Face aux tensions maritimes, le Danemark déploie des voiliers-robots pour surveiller les mers du Nord et Baltique
Face aux tensions maritimes, le Danemark déploie des voiliers-robots pour surveiller les mers du Nord et Baltique

Depuis le port de Koge, au sud de Copenhague, les forces armées danoises ont lancé une opération inédite de surveillance maritime en mettant à l’essai quatre voiliers robotisés sans équipage, appelés « Voyagers ». Ces embarcations de dix mètres de long, qui ressemblent de loin à de simples voiliers ornés du drapeau danois, sont en réalité de véritables plateformes autonomes de surveillance, dotées d’une technologie de pointe.

Fabriqués par l’entreprise américaine Saildrone, basée en Californie, ces voiliers sont propulsés par le vent et alimentés par l’énergie solaire, ce qui leur permet de rester en mer pendant des mois sans intervention humaine. L’objectif de cette phase d’essai de trois mois est de renforcer la capacité de surveillance du Danemark et de l’OTAN dans des zones maritimes sensibles, notamment en mer Baltique et en mer du Nord, où les tensions ont nettement augmenté depuis l’invasion russe de l’Ukraine en février 2022.

Les voiliers embarquent des capteurs sophistiqués — radars, caméras optiques et infrarouges, sonars, microphones — et sont conçus pour détecter toute activité suspecte, des sabotages d’infrastructures sous-marines aux trafics illicites. Deux d’entre eux ont déjà rejoint une patrouille de l’OTAN le 6 juin, tandis que les deux autres ont été lancés lundi depuis Koge.

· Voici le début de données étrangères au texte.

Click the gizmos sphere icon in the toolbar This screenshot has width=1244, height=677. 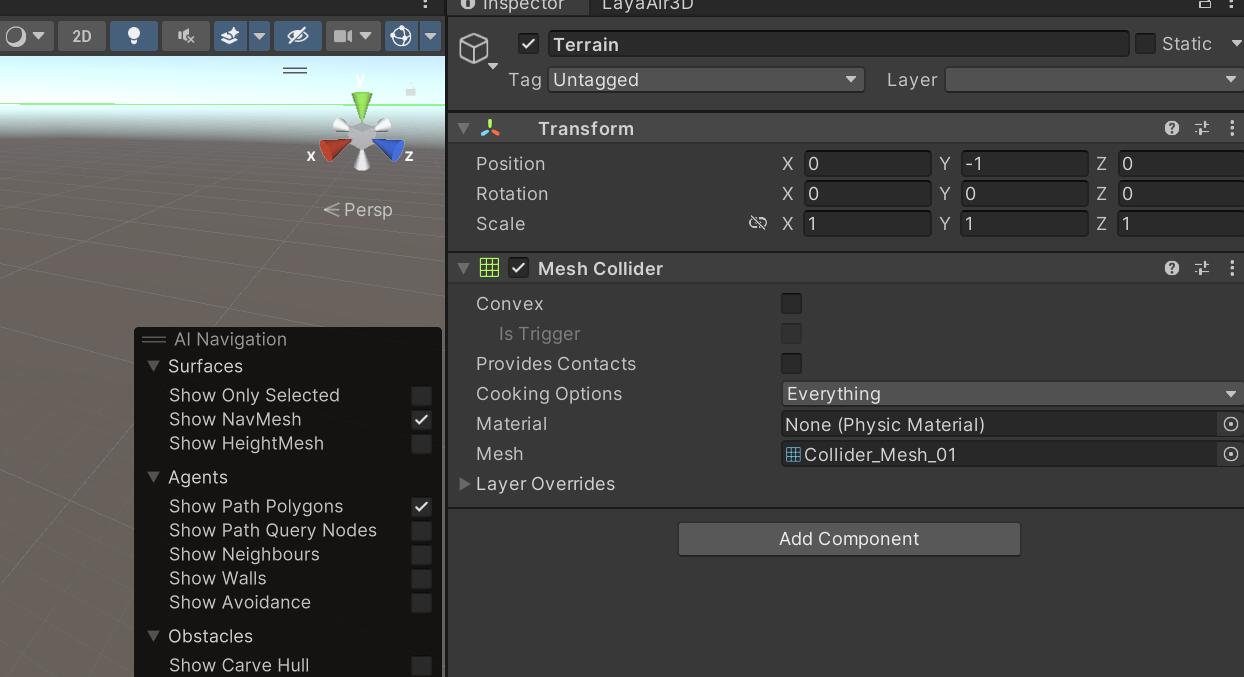point(401,36)
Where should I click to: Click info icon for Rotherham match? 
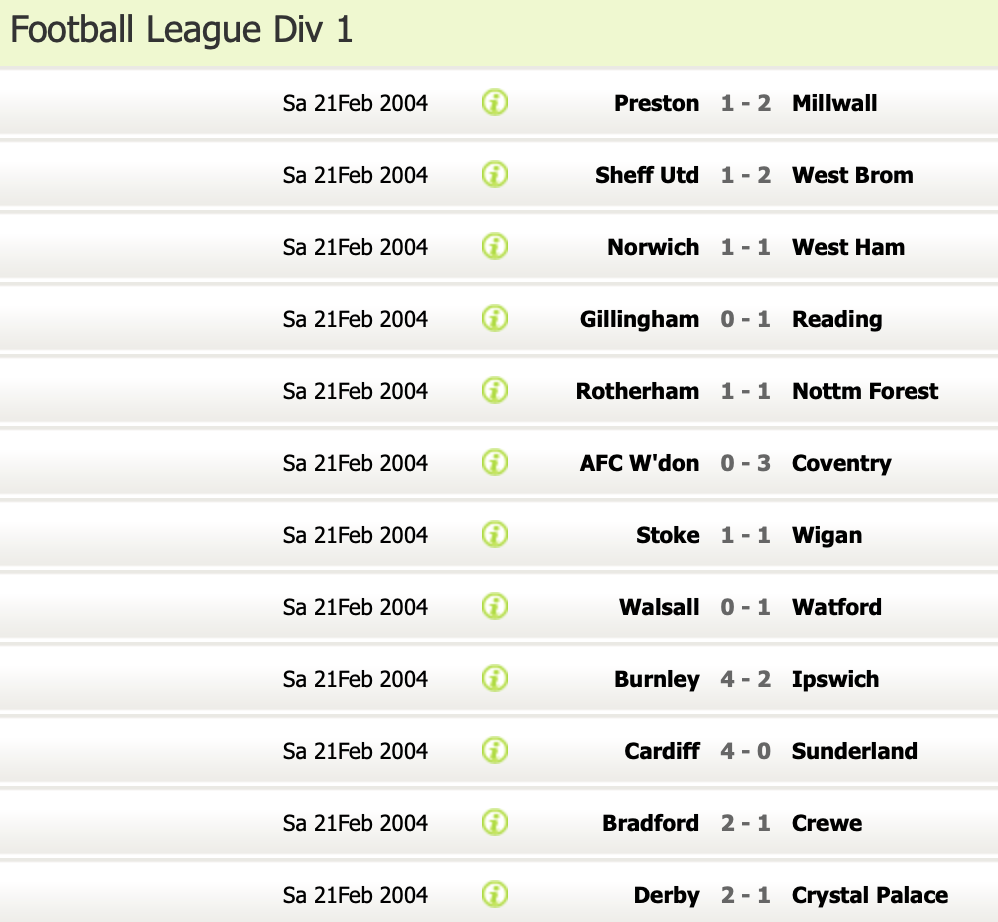pyautogui.click(x=495, y=390)
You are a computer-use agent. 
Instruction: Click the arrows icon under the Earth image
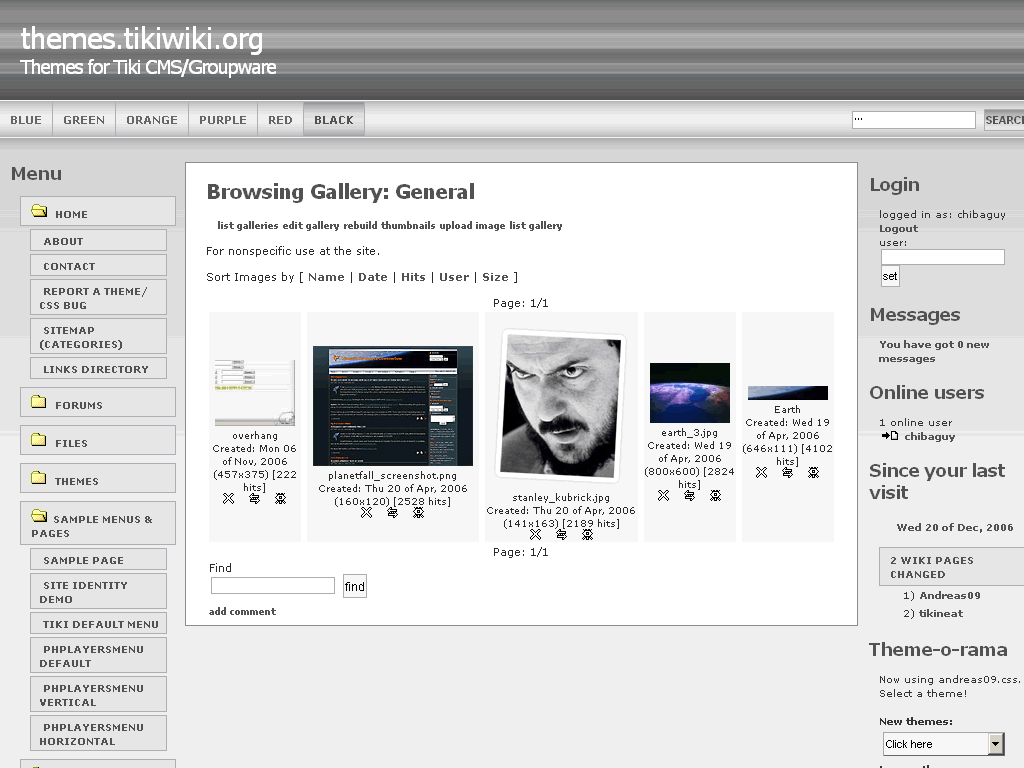pos(787,472)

Selon Richard Jenkins, fondateur de Saildrone, ces navires autonomes apportent une solution économique et efficace à la surveillance continue d’espaces maritimes peu couverts. Il les compare à des « camions de capteurs » qui, grâce à l’intelligence artificielle, permettent de scruter l’environnement sur un rayon de 30 à 50 kilomètres. « Il y a énormément d’activités que personne n’observe », souligne-t-il, évoquant la nécessité de mieux protéger les câbles sous-marins et les routes maritimes.

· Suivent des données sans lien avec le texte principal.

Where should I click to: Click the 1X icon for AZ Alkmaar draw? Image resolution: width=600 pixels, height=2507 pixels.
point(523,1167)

Pour le ministère danois de la Défense, cette expérimentation s’inscrit dans une stratégie de réponse aux actes de sabotage présumés ayant visé des infrastructures critiques. Depuis fin 2023, au moins onze câbles sous-marins ont été endommagés, et le souvenir des explosions de Nord Stream en 2022 reste vif.

Dans ce contexte tendu, où les autorités occidentales pointent régulièrement du doigt la flotte fantôme russe opérant dans l’ombre des sanctions, l’OTAN cherche à établir un système de surveillance maritime en « couches », combinant navires traditionnels, satellites, capteurs de fond marin et drones de surface comme les Voyagers.

« Il est tout simplement trop coûteux de déployer un navire militaire derrière chaque bâtiment russe », explique Peter Viggo Jakobsen, expert militaire à l’École royale de défense danoise. « Ces systèmes autonomes offrent une solution plus économique pour maintenir une vigilance constante. » Le Danemark, en pionnier, explore ainsi une nouvelle ère de surveillance navale adaptée aux menaces hybrides du XXIe siècle.